Johnson likes to focus on good news and there is plenty now, finally. Britain has built its own supply chains and manufacturing capabilities for personal protective equipment — moving on from an almost criminal shortage in the first wave — and has far better guidance to protect medical staff. Despite the flaws, there is an established testing capacity, including rapid diagnostic tests. The U.K. pioneered treatments such as dexamethasone. It has one of the world’s best genomic sequencing capabilities and leads in immunity research.
But Johnson can’t build on those strengths without understanding the weaknesses revealed by the death toll. “The U.K.’s Covid response doesn’t lack lessons to help it improve its response now and to think about post-pandemic policy,” the Institute for Government’s Catherine Haddon told me. “But it’s the repeated failure to learn from them that’s most troubling.”

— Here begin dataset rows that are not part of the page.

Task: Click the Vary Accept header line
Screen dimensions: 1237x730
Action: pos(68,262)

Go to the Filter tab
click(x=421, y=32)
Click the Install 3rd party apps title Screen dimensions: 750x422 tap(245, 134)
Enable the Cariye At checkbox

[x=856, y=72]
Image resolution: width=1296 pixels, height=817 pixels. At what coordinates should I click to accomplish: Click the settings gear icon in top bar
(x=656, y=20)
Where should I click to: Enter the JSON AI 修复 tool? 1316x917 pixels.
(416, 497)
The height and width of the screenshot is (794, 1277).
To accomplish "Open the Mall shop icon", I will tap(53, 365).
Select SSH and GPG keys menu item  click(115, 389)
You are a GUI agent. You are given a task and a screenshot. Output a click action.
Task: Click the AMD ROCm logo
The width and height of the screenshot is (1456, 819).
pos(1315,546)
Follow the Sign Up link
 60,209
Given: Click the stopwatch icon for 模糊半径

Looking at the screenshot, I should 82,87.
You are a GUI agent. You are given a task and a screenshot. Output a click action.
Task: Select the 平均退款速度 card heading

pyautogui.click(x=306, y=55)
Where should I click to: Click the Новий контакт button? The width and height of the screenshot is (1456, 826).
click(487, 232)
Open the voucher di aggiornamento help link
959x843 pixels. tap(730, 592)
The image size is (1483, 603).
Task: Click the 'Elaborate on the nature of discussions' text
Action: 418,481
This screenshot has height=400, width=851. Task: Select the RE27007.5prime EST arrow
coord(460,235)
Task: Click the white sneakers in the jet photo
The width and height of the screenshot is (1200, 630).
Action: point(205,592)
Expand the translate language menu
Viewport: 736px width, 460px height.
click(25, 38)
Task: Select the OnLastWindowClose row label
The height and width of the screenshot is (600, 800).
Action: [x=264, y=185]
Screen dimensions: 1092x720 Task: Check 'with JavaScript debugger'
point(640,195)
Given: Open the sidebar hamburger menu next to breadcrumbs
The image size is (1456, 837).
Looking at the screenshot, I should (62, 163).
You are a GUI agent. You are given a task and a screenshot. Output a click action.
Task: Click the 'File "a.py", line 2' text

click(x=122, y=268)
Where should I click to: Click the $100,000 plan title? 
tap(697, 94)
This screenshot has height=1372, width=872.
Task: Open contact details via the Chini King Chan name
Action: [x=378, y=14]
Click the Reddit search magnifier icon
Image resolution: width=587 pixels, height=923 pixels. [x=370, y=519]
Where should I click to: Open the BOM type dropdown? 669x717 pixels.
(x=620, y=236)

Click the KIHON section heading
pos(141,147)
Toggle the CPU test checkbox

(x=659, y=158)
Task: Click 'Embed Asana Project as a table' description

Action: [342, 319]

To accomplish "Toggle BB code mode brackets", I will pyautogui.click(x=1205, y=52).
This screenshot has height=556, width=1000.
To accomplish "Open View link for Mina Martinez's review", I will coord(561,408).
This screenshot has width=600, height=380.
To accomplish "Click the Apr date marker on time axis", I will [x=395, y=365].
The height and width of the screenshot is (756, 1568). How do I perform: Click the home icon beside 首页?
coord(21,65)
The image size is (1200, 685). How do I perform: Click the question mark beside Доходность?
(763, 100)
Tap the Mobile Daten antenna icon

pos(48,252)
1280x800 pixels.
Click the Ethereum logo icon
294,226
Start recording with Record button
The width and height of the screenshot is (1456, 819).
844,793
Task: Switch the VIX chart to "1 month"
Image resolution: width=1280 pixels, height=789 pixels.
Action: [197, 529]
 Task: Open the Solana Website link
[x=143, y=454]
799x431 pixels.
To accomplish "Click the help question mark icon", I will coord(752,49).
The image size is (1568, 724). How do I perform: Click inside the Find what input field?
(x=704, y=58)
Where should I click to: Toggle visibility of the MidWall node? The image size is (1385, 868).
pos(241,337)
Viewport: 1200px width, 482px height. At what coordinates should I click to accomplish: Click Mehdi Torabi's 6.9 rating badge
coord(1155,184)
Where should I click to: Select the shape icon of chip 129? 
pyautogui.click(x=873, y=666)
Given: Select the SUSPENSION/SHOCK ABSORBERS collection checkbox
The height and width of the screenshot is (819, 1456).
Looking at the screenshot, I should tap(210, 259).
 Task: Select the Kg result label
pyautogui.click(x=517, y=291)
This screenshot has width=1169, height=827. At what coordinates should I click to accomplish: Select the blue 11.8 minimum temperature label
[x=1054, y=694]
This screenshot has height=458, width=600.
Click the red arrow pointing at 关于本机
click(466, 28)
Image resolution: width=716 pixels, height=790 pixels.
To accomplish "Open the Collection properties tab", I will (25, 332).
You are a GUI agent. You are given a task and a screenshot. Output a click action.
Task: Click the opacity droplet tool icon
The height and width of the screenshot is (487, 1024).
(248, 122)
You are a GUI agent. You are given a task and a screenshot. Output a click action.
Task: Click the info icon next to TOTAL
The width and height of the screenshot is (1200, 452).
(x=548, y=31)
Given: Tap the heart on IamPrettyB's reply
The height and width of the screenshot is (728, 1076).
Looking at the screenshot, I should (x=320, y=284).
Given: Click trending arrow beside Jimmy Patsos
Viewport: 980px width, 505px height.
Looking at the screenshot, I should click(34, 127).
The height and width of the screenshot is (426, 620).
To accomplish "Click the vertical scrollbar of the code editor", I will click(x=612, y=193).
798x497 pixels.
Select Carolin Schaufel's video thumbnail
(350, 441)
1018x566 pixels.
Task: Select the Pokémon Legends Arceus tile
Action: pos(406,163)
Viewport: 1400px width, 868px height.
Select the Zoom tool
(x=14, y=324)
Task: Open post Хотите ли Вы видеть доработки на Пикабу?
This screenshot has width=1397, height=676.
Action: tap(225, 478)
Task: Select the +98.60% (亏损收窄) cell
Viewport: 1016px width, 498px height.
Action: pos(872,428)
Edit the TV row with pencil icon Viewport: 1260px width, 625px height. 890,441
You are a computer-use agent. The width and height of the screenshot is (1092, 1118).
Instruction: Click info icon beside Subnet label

This isn’t just a matter for future inquiries, however. A completion of the vaccination program depends on getting the balance of lockdown restrictions right, strengthening test and trace, enforcing compliance on isolation and devising an international quarantine policy that defends against new variants.
The empathy Johnson showed for families who’ve lost members over the past year is an important quality. But an even bigger sign of leadership mettle is acknowledging what went wrong, and changing.
Therese Raphael is a columnist for Bloomberg Opinion.